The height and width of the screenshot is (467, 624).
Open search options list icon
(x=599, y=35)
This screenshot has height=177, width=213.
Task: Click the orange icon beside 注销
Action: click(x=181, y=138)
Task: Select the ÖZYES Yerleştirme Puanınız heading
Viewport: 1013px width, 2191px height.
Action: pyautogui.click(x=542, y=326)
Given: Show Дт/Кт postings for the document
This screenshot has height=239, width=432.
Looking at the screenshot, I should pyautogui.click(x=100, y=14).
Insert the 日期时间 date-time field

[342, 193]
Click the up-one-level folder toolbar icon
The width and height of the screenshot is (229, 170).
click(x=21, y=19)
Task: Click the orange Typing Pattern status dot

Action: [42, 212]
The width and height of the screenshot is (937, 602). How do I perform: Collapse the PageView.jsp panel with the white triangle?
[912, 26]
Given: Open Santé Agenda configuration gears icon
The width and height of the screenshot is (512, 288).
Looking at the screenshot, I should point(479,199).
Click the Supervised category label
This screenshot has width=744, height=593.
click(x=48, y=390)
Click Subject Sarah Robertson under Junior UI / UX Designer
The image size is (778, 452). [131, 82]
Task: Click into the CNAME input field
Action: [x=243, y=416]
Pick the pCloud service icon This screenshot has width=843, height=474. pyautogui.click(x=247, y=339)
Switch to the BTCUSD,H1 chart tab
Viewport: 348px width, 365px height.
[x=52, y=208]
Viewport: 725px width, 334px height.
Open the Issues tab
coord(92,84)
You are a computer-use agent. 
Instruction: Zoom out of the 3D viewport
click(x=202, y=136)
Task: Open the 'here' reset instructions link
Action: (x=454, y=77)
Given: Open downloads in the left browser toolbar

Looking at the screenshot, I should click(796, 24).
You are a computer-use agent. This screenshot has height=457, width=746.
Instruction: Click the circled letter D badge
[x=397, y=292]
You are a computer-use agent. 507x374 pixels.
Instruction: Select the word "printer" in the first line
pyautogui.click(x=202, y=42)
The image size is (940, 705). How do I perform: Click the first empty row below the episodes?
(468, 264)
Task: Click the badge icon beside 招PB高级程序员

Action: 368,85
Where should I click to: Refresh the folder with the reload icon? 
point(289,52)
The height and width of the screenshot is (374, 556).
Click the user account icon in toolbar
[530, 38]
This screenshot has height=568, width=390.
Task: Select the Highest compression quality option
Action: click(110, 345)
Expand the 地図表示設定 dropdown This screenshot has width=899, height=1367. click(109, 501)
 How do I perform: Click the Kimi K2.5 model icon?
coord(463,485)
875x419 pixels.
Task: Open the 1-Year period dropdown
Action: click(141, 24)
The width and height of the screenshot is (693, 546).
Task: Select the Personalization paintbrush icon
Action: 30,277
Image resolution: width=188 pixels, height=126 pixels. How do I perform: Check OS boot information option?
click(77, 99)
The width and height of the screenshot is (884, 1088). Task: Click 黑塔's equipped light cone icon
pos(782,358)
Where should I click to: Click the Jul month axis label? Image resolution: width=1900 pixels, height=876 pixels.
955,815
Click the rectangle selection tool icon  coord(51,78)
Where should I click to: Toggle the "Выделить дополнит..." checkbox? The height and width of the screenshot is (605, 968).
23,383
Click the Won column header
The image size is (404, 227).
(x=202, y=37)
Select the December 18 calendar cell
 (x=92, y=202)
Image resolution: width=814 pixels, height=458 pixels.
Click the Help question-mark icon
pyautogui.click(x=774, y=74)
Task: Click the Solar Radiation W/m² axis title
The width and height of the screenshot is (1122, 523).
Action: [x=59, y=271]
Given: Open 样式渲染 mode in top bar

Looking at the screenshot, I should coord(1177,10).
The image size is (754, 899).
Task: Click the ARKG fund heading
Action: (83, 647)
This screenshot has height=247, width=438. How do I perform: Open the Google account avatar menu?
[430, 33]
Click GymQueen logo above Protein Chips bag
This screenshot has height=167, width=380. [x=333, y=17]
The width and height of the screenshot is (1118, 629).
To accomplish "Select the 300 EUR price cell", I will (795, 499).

****

● Work order
Copy out each line of the material that holds the word "computer".

● Response area
You are a computer-use agent. 
You are a computer-use agent. This screenshot has height=457, width=746.
You are a computer-use agent. 507x374 pixels.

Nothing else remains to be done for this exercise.